### [BRIEF]
Your answer must consist of exactly the lines below, starting with the line with "Image resolution: width=1568" and going on through the line with "the Draw Instanced", and nothing else.

### [ENTRIES PROVIDED]
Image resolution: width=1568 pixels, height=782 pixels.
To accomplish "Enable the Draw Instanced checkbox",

* * *

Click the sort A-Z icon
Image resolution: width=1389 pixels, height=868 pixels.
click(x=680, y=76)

### [FINISHED TASK]
Image resolution: width=1568 pixels, height=782 pixels.
To accomplish "Enable the Draw Instanced checkbox",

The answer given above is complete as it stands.